O acesso ao site da BBC foi bloqueado em todo o território chinês, sem que tivesse sido dada qualquer explicação, num acto denunciado pela estação pública britânica como “censura deliberada”. Num encontro com meios de comunicação estrangeiros em Hong Kong, um responsável do governo chinês – que não foi identificado – apelou à cobertura dos protestos “de forma objectiva”. “Notei que os media, a maior parte, tem tentado realizar uma cobertura equilibrada e objectiva. Espero que continuem e mantenham este ímpeto”, disse o responsável, citado pela Reuters.

O sector pró-governamental ganhou um reforço de peso esta quarta-feira em Li Ka-shing, o empresário de Hong Kong que é o homem mais rico da Ásia. O presidente da empresa Cheung Kong apelou aos manifestantes para “voltarem para as suas famílias”.

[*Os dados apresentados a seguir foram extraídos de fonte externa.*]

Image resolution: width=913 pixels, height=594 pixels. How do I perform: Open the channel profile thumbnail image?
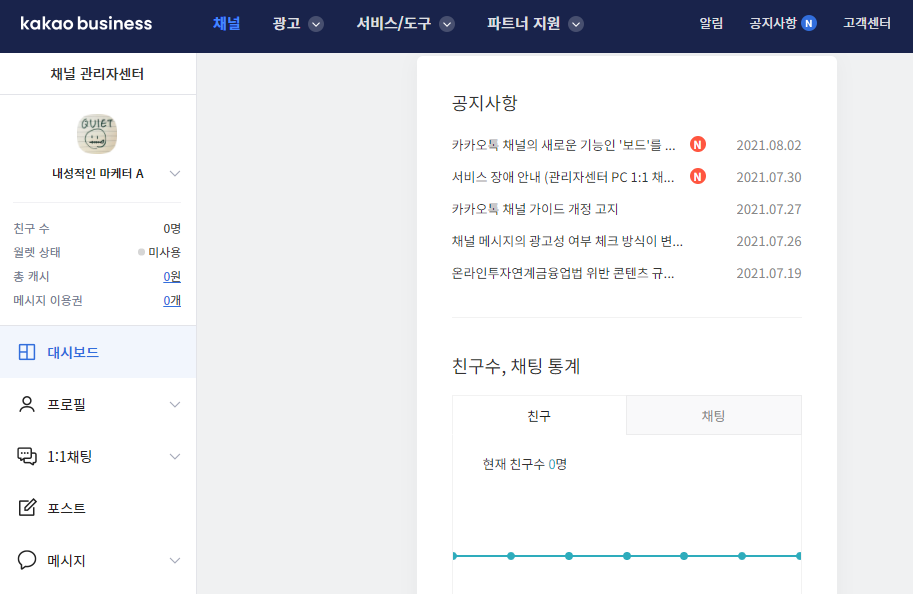click(97, 133)
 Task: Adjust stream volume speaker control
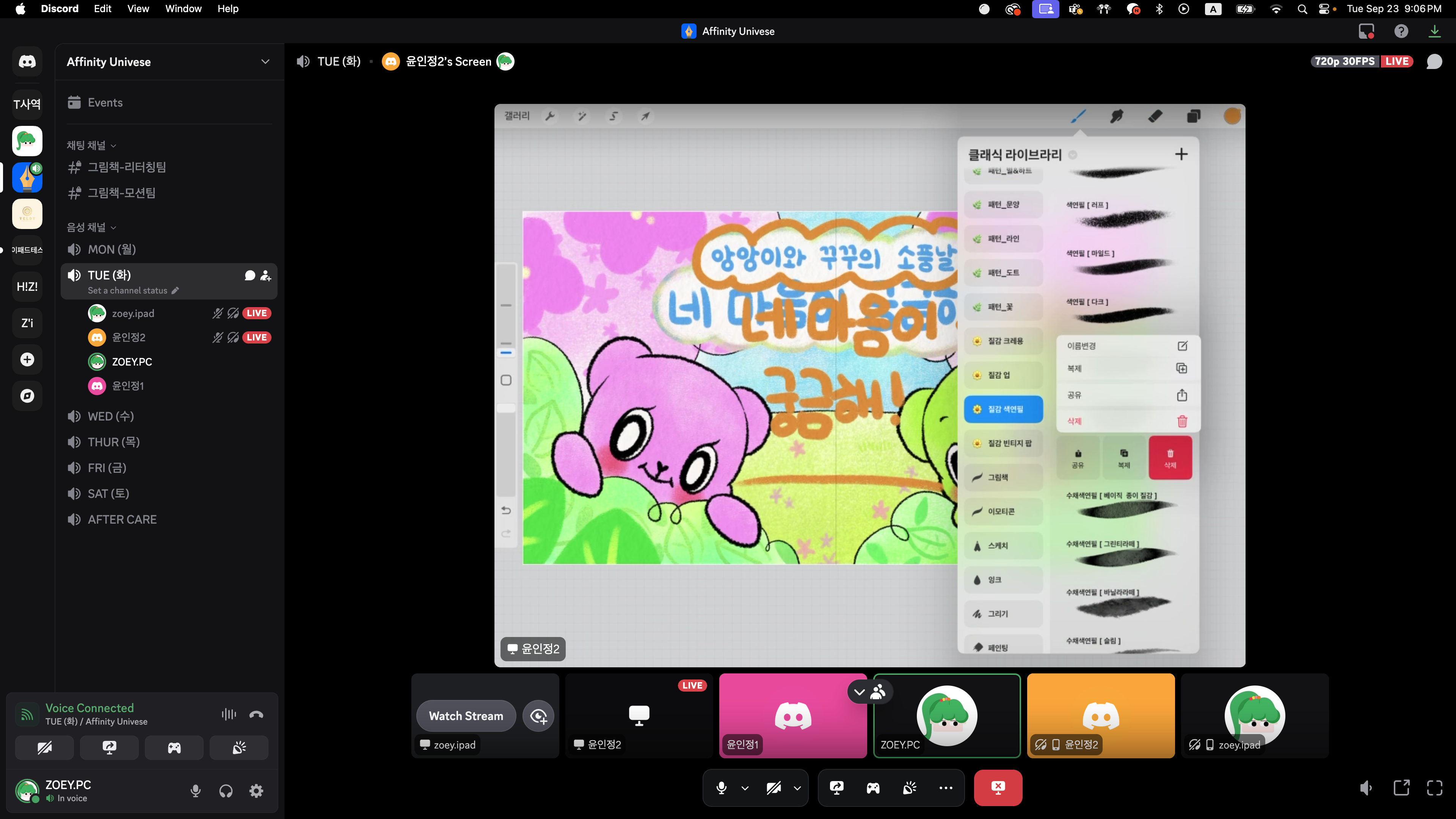(x=1366, y=788)
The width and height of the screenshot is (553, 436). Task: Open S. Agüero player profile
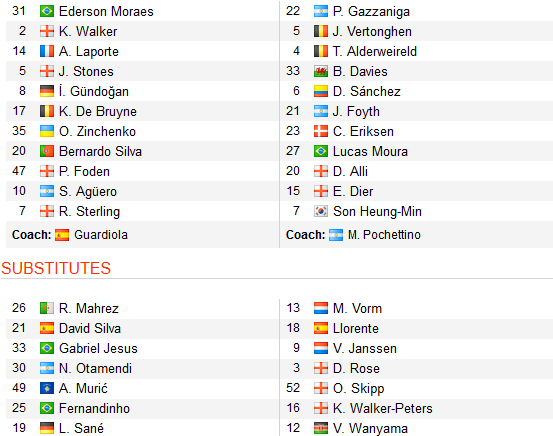point(88,192)
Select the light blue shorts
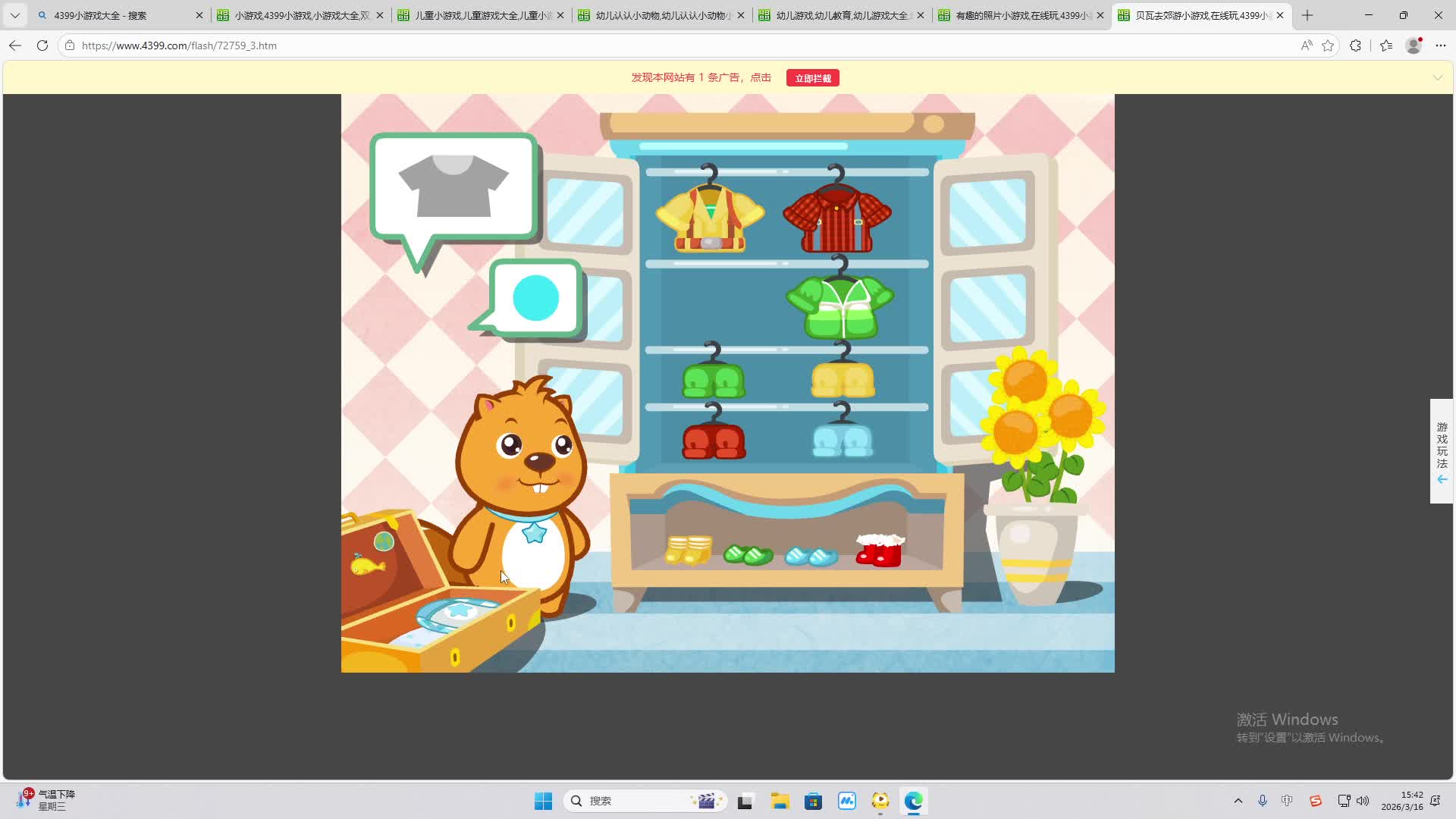 (x=843, y=441)
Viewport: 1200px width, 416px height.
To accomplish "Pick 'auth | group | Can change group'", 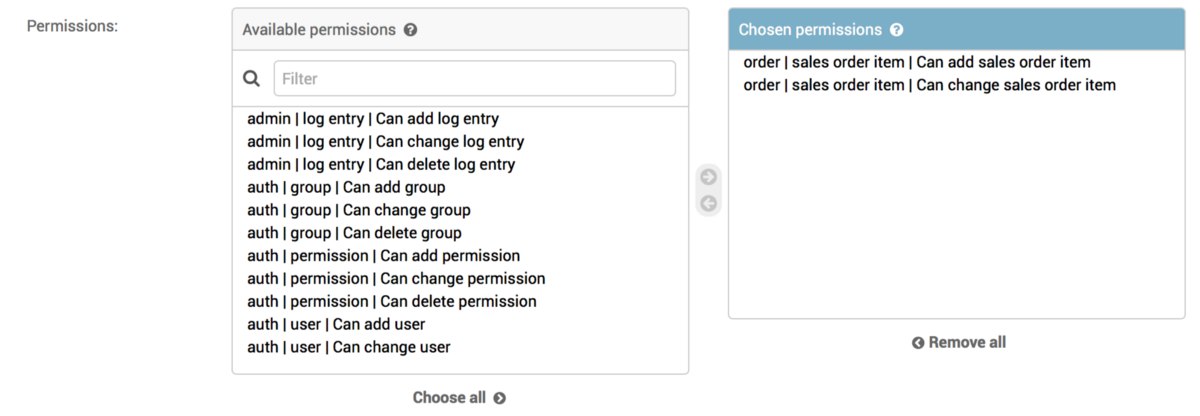I will tap(359, 210).
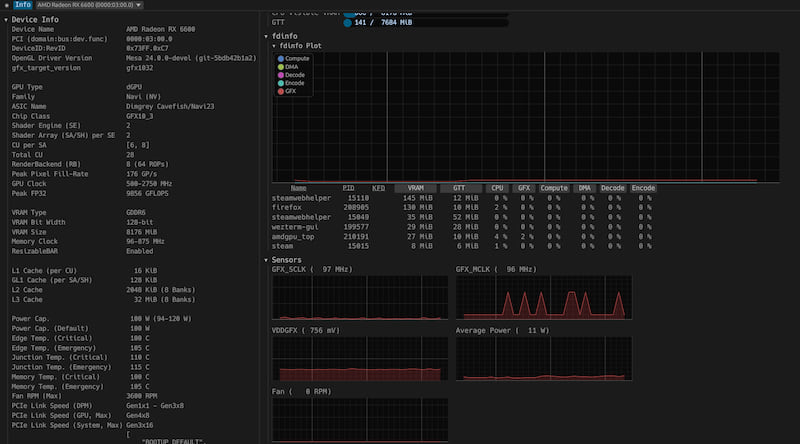
Task: Sort process table by CPU usage
Action: (x=497, y=187)
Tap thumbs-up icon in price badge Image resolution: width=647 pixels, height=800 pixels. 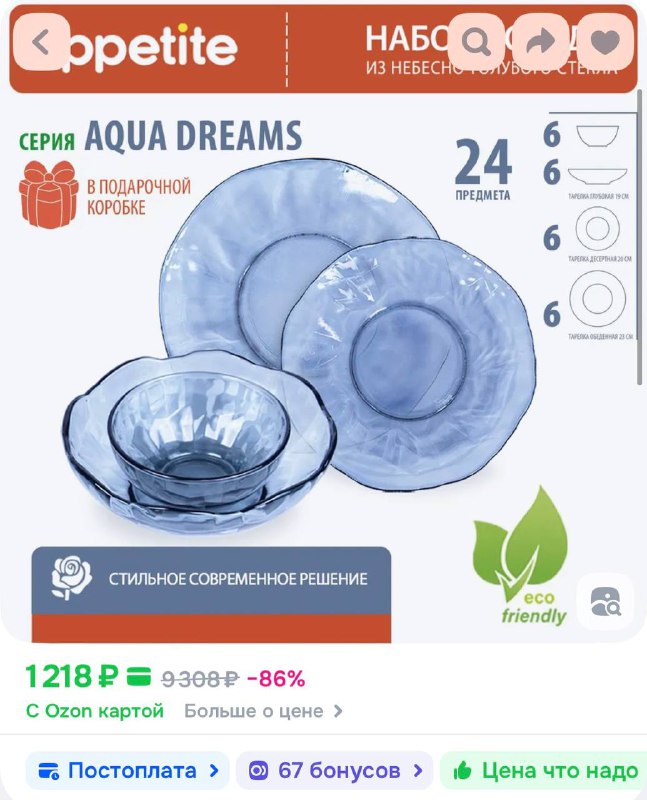(462, 770)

“Apelo a todos para não se agitarem. Apelo a todos para não deixarem que a paixão de hoje se torne no arrependimento de amanhã”, disse Li, através de um comunicado citado pela Reuters. O empresário octogenário defendeu o modelo “um país, dois sistemas”, que considera responsável por ter protegido “o estilo de vida de Hong Kong”, desde que passou para a administração chinesa, em 1997. A fórmula “um país, dois sistemas” garante uma certa autonomia ao território, assim como um conjunto de liberdades, tais como a imprensa livre, em contraponto com o que é admitido no resto da China.